There are only two kinds of programming languages: those people always bitch about and those nobody uses.

— Bjarne Stroustrup

Welcome to Introduction to Data Exploration and Analysis in R (IDEAr)! This book is designed as a crash course in coding with R and data analysis, built for people trying to teach themselves the techniques needed for most analyst jobs today. The book assumes no prior experience with R or data analysis, and aims to be equally applicable to industry and scientific purposes.

This reader is currently being continuously deployed to bookdown.org and GitHub, particularly as new sections are completed or old ones restructured. This is so that I can get feedback from the small group of people who are using this book to learn R themselves, so I can adjust and adapt the text as needed. If you’d like to help with this process, I’d love to hear from you, at mike.mahoney.218@gmail.com, or see a pull request made on GitHub. More information about me can be found at my website, which just so happens to have been built in R.

1.1 The State of the Book

When I began writing this book, I was designing it as course notes - a reader, of sorts - for an undergraduate course, which would be supported with lectures, homeworks, and other supporting materials. I was distributing it mostly to friends, who would text me directly with questions, and so was willing to let things be a little confusing or a little out of order.

What I’ve found is that the book is useful mostly for people self-studying to learn data analytics and R, even though that isn’t what it was designed for. Meanwhile, it doesn’t seem like I’ll be teaching the theoretical course any time soon - so it would make sense that, if I’m going to leave this book up, it ought to be built for what people are actually using it for. The form should follow the function, I suppose.

And so that’s what I’m doing now - redesigning this book in order to make it more useful to people self-studying, teaching themselves R via the examples and exercises contained in here. That means a lot of things are going to get shifted and edited - particularly towards the end of the book, where certain topics (the now-excised unit on machine learning, for instance) which were originally written with the intent of instructor support could be sacrificed, in order to give a more cohesive learning experience. That means that the book is about to shift a lot, which might be a pain for anyone currently using it - which I am sorry about! If you want, I can send anyone HTML or PDF files of old versions of the chapters, if that would be helpful. Just contact me via any method above.

I’ve included a changelog at the end of the book, to detail exactly what’s being changed. Each chapter below is labeled “stable”, if I believe it will not change significantly moving forward, or “unstable”, if I see dramatic changes coming.

1.2 Book Outline

This book serves as an introduction to R for scientific and business applications, focusing specifically on exploratory data analysis, hypothesis generation and confirmation, data visualization, and communication of results. It requires no prior knowledge of computer programming, computer science, or statistics, though a solid base in any of those fields will likely make your learning process faster.

The goal is to leave you with the basic essentials of working in R, as well as a strong foundation in thinking like a data analyst that will help you understand how to tackle more complicated problems.
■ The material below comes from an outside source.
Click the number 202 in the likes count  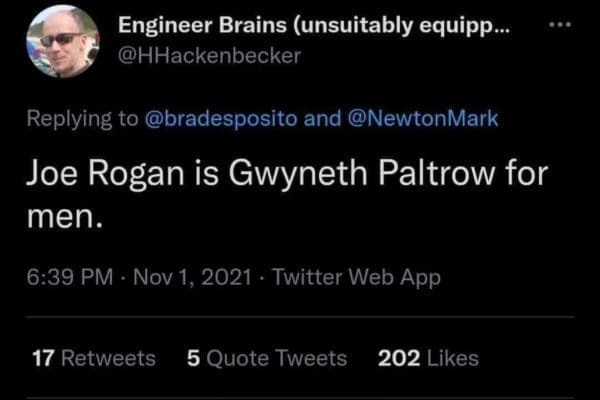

You won’t be an R maestro, and you won’t have developed domain-specific knowledge - but you’ll have developed knowledge that will allow you to learn those from other resources. To that end, we’ll focus primarily on the basic language skills required to implement those more complicated methods, and will skip over things such as natural language processing and machine learning.

To begin, we’ll introduce you to programming and the quirks of R, and how you can use those skills to make data visualizations. These chapters include:

Introduction to R - Stable
Data Visualization - Stable
R Basics and Workflow - Stable (for now)

We’ll then get into the data analysis workflow, stepping through each component of this process in turn. These chapters are:

Data Wrangling - Stable
Exploratory Data Analysis - Stable
Modeling - Unstable
Achieving Graphical Excellence - Stable

Towards the end of the course, we’ll shift our focus to skills which will let you work in professional settings and larger groups, using your skills more efficiently and communicating better via code. These chapters include:

Functions and Scripting - Stable
More Complicated Analyses - Unstable
Markdown and Clear Code - Unstable

The end of the course then covers topics which I have found to be more specialized, and - while important - not as universally applicable to every project. This section includes the units:

Working with Text - Stable
Dates and Times - Stable
Other Uses (What Next?) - Stable

The backmatter of the reader then concerns how to get help outside of this book, containing both links to useful resources and some frequently asked questions. The two units in this section are:

Basic Statistics - Stable
Other Resources - Stable
FAQ - Unstable

1.3 Other Sources

If this introduction isn’t quite your style, I’d highly recommend Garrett Grolemund and Hadley Wickham’s R for Data Science, as well as Wickham’s Advanced R. Many other useful resources can be found in Chapter 12, at the end of this book.